For a long time, renting was treated like a waiting room. Something you did before the real thing happened, before the down payment was saved, before the mortgage was approved, before you finally became a homeowner. More and more families are quietly rejecting that script, and once you look at the numbers, it is not hard to understand why.
The Math Has Genuinely Changed
Here is the honest version parents are not always told. Canada’s national average home price now sits around six hundred and seventy thousand dollars, while the median household income hovers closer to eighty thousand. That gap puts the country’s price to income ratio well above what is considered affordable by international standards. In cities like Toronto, a household typically needs somewhere between one hundred sixty and nearly two hundred thousand dollars in income just to qualify for a mortgage on an average priced home.

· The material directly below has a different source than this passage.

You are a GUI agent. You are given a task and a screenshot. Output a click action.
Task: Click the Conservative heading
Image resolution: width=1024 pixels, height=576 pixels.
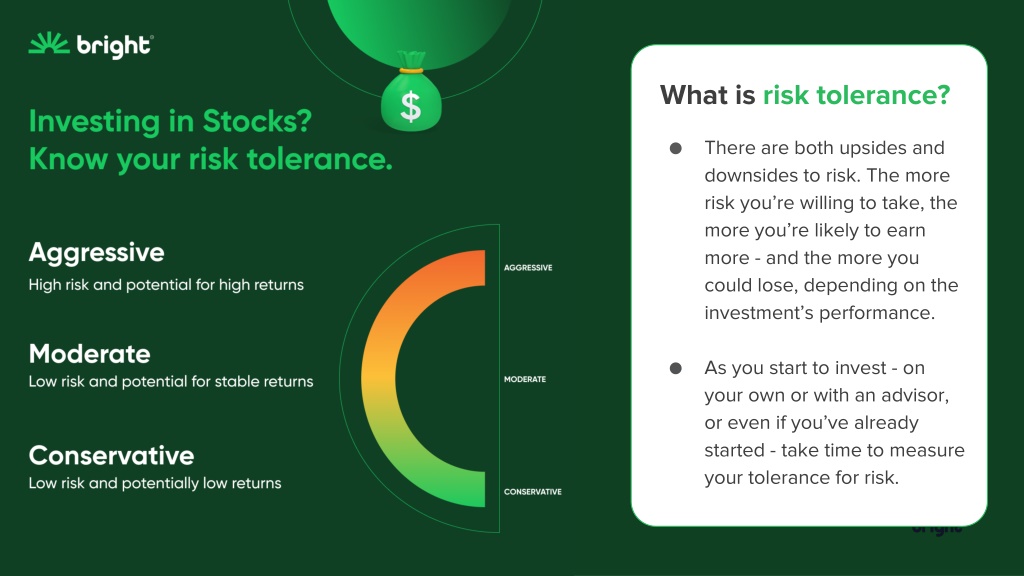[x=112, y=456]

Add in today’s mortgage stress test, which currently requires buyers to prove they could handle a rate well above what they will actually pay, and the math gets even harder. According to Ratehub’s affordability data, the average five year fixed mortgage rate has been climbing through 2026, pushing qualifying income requirements higher across nearly every major Canadian market. For a lot of two income households with young kids, daycare bills, and a car payment already in the mix, that qualifying bar is simply out of reach right now, even with steady jobs and decent savings.
Renting, meanwhile, is often the cheaper monthly option in exactly the cities families most want to live in, close to good schools, transit, and grandparents. The savings are not always small either. In several major markets, renters are currently paying several hundred dollars less per month than they would for a comparable mortgage payment on the same kind of home.

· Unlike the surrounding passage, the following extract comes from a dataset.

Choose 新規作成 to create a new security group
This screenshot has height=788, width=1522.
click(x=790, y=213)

Flexibility Matters More With Kids In The Picture
Anyone who has moved house with a toddler knows that flexibility is not a luxury, it is survival. Jobs change. Schools change. Family situations change faster than a twenty five year mortgage amortization ever will. Buying a home locks a family into a specific neighbourhood, a specific commute, and a specific set of square footage for years, often decades.
Renting, especially in a well run building, lets a family scale up or down as life actually unfolds. A growing family can move into a bigger unit without the stress of selling a house first. A parent whose job relocates is not stuck waiting months for a sale to close. That kind of flexibility used to feel like a downside of renting. For a lot of today’s families, it has quietly become one of the biggest selling points.
The Maintenance Question Nobody Talks About Enough
Owning a home comes with a long, unglamorous list of responsibilities that rarely make it into the dream of homeownership: the furnace that dies in January, the roof that needs replacing, the driveway that needs resealing. For a parent already juggling school drop offs, work, and approximately one thousand small daily emergencies, that list can be genuinely exhausting.
Well managed rental communities take that list off a family’s plate entirely. Snow gets cleared. Appliances get fixed. Landscaping gets handled. That is not a small thing when your evenings and weekends are already spoken for by soccer practice and bath time.
Today’s Rentals Do Not Look Like Yesterday’s Rentals
Part of what is driving this shift is that rental buildings themselves have changed dramatically. The image of a rental as a stripped down, builder grade space has not kept up with what is actually being built. A growing number of newer buildings are designed specifically with families in mind, featuring real outdoor space, secure play areas, in suite laundry, and amenities that used to be reserved for single family homes.
This is where the term luxury rental communities has started to mean something different than it used to. Families exploring these options are finding buildings designed around real day to day family life, not just a place to sleep between commutes.
What This Means For Families Weighing Their Options
None of this means buying is the wrong choice for every family, and for plenty of households, it still makes sense. But the old assumption that renting is simply a stepping stone toward something better no longer holds up the way it once did. For a growing number of families, a well chosen rental is not a compromise. It is simply the smarter, more flexible option for the stage of life they are actually in.
Frequently Asked Questions
Is it actually cheaper to rent than buy right now in Canada?
In several major Canadian markets, monthly rent is currently lower than the equivalent mortgage payment on a comparable home, particularly once today’s higher mortgage rates and stress test requirements are factored in.
Why are more families renting instead of buying?
Affordability is the biggest driver, but flexibility also plays a major role. Renting allows families to adjust their living situation as jobs, school needs, and family size change without the time and cost of selling a home.
Are rental buildings actually family friendly now?
Many newer rental communities are designed specifically with families in mind, offering features like secure outdoor play space, in suite laundry, and larger unit layouts that were once mostly associated with single family homes.
Does renting mean giving up on ever owning a home?
Not necessarily. Many families rent for a specific stage of life, such as the early years with young children, while keeping homeownership as a future option once their financial picture or family needs change.